The committee concluded that for any system of classification to work it must recognise that the only scope for enforcement lies in drawing a clear distinction between illegality and immorality. It is neither reasonable nor practical to expect law enforcement to enforce morals, which is what is expected now. The committee I chaired nominated some principles upon which a policy could be based, irrespective of technological change. These principles are:

Firstly, to prosecute those who depict matters that are illegal while leaving depiction of legal stuff alone. Police and courts have better things to do than to wag fingers at people who engage in consensual legal sexual fetishes and then make the mistake of taking photographs or shooting video for wider distribution. Illegal things, such as rape and child sex, should be the focus.
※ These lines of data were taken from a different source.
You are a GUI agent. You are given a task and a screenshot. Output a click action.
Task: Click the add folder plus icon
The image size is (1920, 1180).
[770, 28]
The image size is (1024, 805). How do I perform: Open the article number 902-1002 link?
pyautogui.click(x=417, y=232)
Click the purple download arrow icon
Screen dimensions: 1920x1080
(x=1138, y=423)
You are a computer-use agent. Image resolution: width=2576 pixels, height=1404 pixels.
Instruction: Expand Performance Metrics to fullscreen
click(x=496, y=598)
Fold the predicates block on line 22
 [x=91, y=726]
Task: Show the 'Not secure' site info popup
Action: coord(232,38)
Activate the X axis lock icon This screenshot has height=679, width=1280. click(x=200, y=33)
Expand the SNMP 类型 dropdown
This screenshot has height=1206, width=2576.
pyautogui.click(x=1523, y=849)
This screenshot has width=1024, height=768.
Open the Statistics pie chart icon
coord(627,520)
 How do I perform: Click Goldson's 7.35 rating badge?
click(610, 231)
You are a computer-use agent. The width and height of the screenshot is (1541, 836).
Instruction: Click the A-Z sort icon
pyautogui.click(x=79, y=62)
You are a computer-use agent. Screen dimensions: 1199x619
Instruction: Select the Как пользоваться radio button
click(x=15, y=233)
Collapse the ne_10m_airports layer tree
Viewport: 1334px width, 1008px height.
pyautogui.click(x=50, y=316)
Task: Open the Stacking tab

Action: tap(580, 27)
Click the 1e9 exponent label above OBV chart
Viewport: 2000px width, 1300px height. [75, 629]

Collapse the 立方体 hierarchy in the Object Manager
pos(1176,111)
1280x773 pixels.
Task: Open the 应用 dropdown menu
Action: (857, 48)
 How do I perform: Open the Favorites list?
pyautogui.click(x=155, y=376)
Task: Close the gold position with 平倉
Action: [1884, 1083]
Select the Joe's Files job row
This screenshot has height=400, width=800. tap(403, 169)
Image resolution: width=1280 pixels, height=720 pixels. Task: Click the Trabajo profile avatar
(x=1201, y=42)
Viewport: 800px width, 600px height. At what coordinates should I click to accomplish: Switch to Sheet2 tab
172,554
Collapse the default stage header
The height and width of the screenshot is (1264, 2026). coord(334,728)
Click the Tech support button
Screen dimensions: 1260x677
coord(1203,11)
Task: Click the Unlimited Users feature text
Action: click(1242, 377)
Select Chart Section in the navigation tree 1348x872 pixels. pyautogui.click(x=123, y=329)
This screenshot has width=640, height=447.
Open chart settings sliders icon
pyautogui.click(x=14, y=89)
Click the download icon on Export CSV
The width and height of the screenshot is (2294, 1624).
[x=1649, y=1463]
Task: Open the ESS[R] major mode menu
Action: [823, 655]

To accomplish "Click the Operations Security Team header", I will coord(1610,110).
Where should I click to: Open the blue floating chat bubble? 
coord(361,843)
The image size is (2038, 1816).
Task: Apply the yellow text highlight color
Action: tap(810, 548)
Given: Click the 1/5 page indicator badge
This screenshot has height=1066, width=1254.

Secondly: warn adults of content so that they have the option of avoiding exposure to it. Warning need not be particularly subtle: its purpose is to ensure that people know what they will be exposed to so they can decide whether to look at it. That means nobody needs to be exposed unwittingly, but, equally, nobody is making a nanny-state decision for someone else. Thirdly: restore responsibility to parents to protect children. The government is neither entitled nor qualified to assume the role of parenting. Other people may have different ideas about parenting but that does not give them the right to impose those ideas.

Other measures are also losing their relevance. As free TV argued, classification time zones, where programs under a certain classification can be shown within a certain time frame, were originally designed to protect children from viewing inappropriate content. There are now technological measures for this, such as parental locks, and there are children-specific television channels, such as ABC2 and ABC3. And in any case, there is an expectation that content will be available at a time of one’s choosing, without restrictions such as classification zones. Catch-up viewing options, such as iview, are now ubiquitous. This effectively means there are different rules on content depending on the means by which is it is accessed.

Achieving change in this area might not be easy. While the states could go it alone, the COAG agreement calls for the unanimous agreement of all relevant state ministers for all but minor amendments. But, clearly, change is needed. Times have changed, and the regulatory system needs to respond. It is time for the government to recognise that and to begin the process of change.